Tapas-Style Seasonal Vegetable Medley with House-Infused Olive Oil
A delicate tapas dish featuring a medley of seasonal vegetables sautéed and finished with fragrant house-infused olive oil. This mediterranean-inspired vegetarian (vegetarian) ready in about 25 minutes pairs medium, diced red bell pepper, halved cherry tomatoes, minced garlic cloves for a weeknight-friendly dinner that comes together with one pan and minimal cleanup. Each serving lands at about 150 calories and feeds 4, so it slots cleanly into a weekly meal plan and pairs well with a quick salad or grain on the side. Tap "Plan a meal with the AI" below to drop this recipe into your week and send the ingredients straight to Instacart.
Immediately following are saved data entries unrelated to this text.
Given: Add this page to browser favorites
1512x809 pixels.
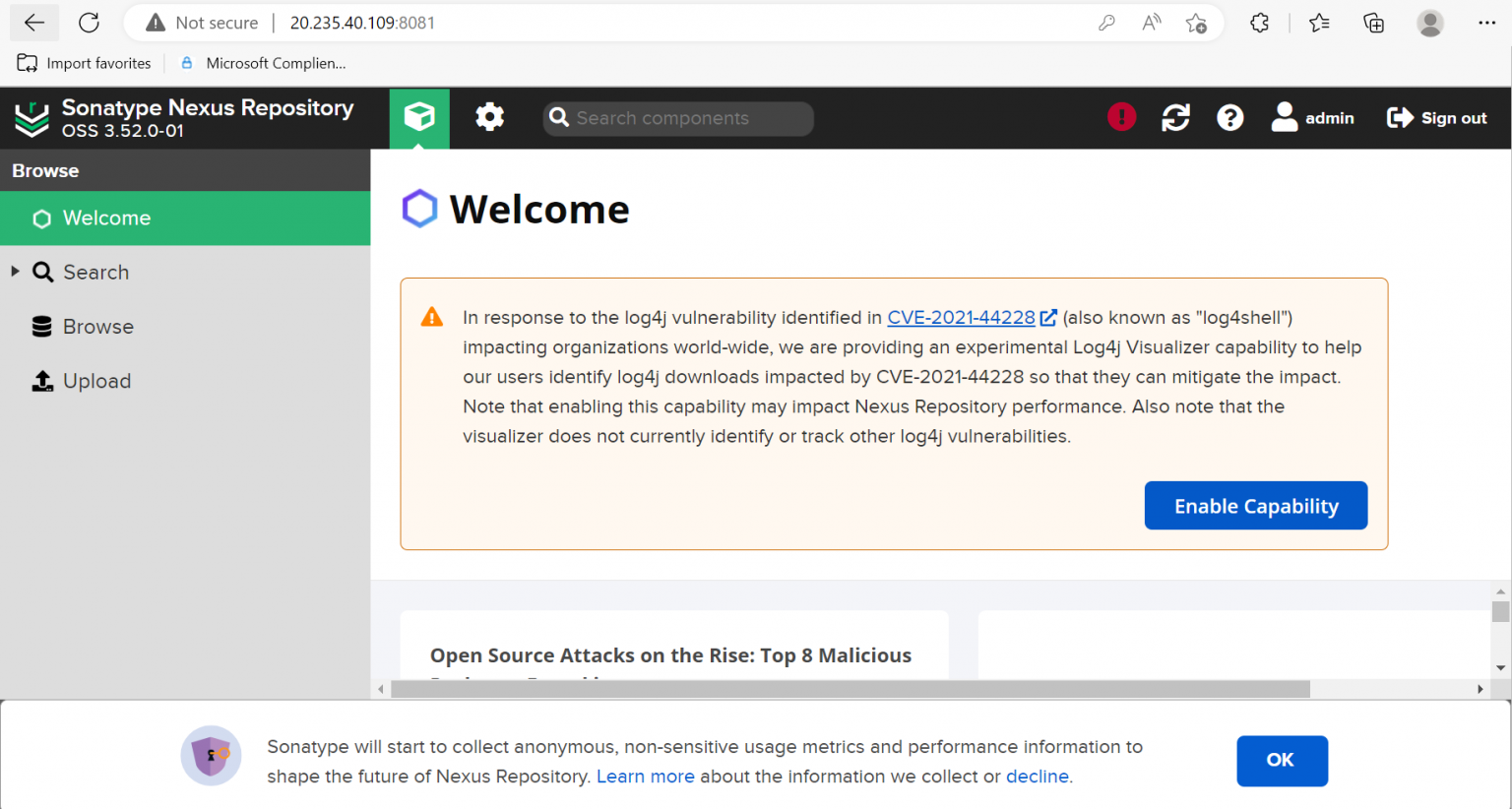Looking at the screenshot, I should tap(1196, 23).
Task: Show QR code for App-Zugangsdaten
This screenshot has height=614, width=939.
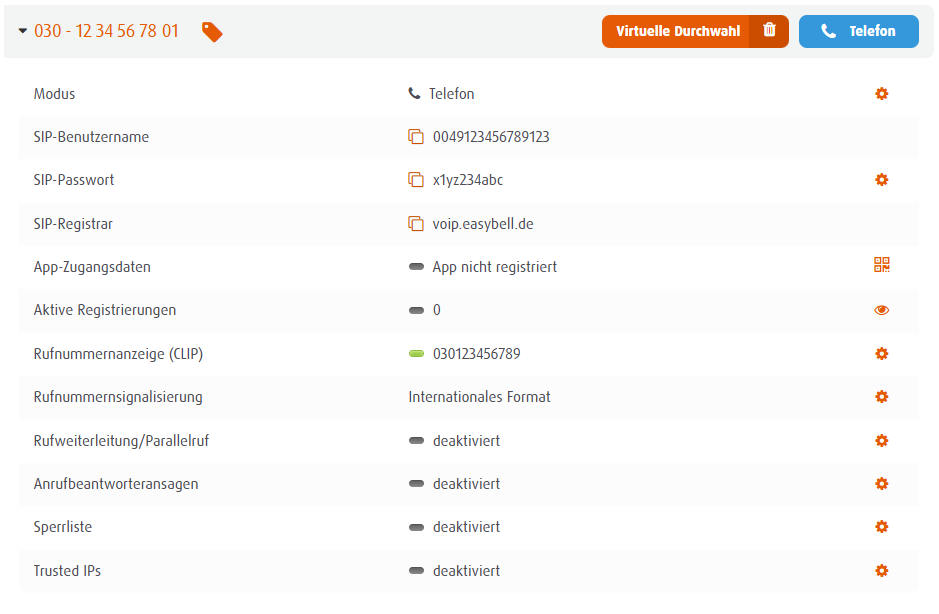Action: [881, 265]
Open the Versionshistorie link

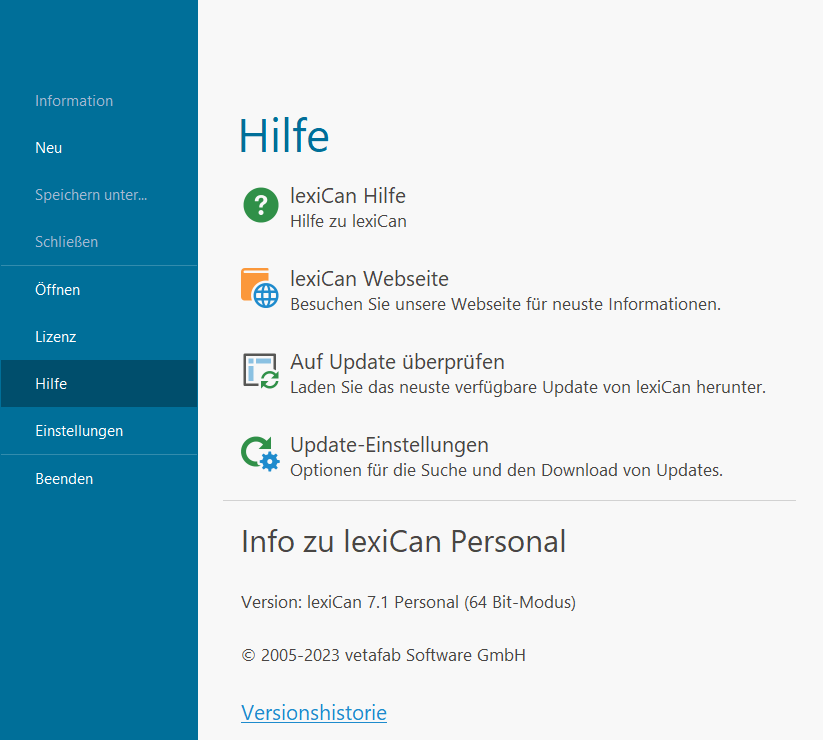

Nutrition values are approximate, calculated from USDA FoodData Central (fdc.nal.usda.gov) — verify against ingredient labels for any health-driven dietary plan.
Ingredients
- 1 medium, sliced into 1/4-inch rounds zucchini
- 1 medium, diced red bell pepper
- 1 medium, sliced into 1/4-inch rounds yellow squash
- 1 cup, halved cherry tomatoes
- 3 cloves, minced garlic cloves
- 4 tbsp house-infused olive oil
- 1 tsp fresh thyme leaves
- 1/2 tsp salt
- 1/4 tsp black pepper
- 1 tbsp lemon juice
- 2 tbsp chopped fresh parsley
Instructions
- Step 1: Heat 2 tbsp house-infused olive oil in a large skillet over medium heat. Add 3 minced garlic cloves and sauté for 30 seconds until fragrant.
- Step 2: Add 1 medium sliced zucchini, 1 medium diced red bell pepper, and 1 medium sliced yellow squash to the skillet. Cook for 5-7 minutes, stirring occasionally, until the vegetables are tender but still vibrant.
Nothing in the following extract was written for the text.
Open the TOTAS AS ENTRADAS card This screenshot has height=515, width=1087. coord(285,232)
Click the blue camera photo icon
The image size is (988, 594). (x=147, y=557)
- Step 3: Stir in 1 cup halved cherry tomatoes, 1 tsp fresh thyme leaves, 1/2 tsp salt, and 1/4 tsp black pepper. Cook for an additional 2 minutes until tomatoes soften slightly.
- Step 4: Remove from heat and drizzle with remaining 2 tbsp house-infused olive oil and 1 tbsp fresh lemon juice. Toss gently to combine.
- Step 5: Garnish with 2 tbsp chopped fresh parsley and serve warm or at room temperature as a flavorful tapas dish.
Frequently asked questions
How long does Tapas-Style Seasonal Vegetable Medley with House-Infused Olive Oil take to make?
Total time is about 25 minutes (10 min prep + 15 min cook). Most home cooks find this fits comfortably into a weeknight; double the batch on Sunday for two dinners.
How do I store leftover Tapas-Style Seasonal Vegetable Medley with House-Infused Olive Oil?
Cool to room temperature within 2 hours, then store in an airtight container in the fridge for up to 4 days. Reheat covered in a 350°F oven for 10-12 minutes, or microwave at 70% power in 60-second bursts to keep medium, diced red bell pepper from drying out.
Can I substitute ingredients in Tapas-Style Seasonal Vegetable Medley with House-Infused Olive Oil?
Yes — most ingredients in this recipe have flexible swaps. For oil, use any neutral high-smoke-point oil (avocado, grapeseed, refined coconut). For aromatics, dried herbs at ⅓ the volume of fresh work in a pinch. The full ingredient list is shoppable on Instacart so you can see substitutes in real time.
How do I scale Tapas-Style Seasonal Vegetable Medley with House-Infused Olive Oil for a different number of people?
The recipe is written for 4 servings. Multiply each ingredient by (your serving target / 4). Cook time stays roughly the same up to 2x; for 3-4x batches, switch from a skillet to a sheet pan or stockpot so the food isn't crowded — overcrowding steams instead of browns.
Is Tapas-Style Seasonal Vegetable Medley with House-Infused Olive Oil vegetarian?
Yes — this recipe is tagged vegetarian based on its ingredient list. Always cross-check labels for packaged ingredients (sauces, broths, condiments) since formulations vary by brand.
Equipment for this recipe
Top-rated tools to make this recipe successfully.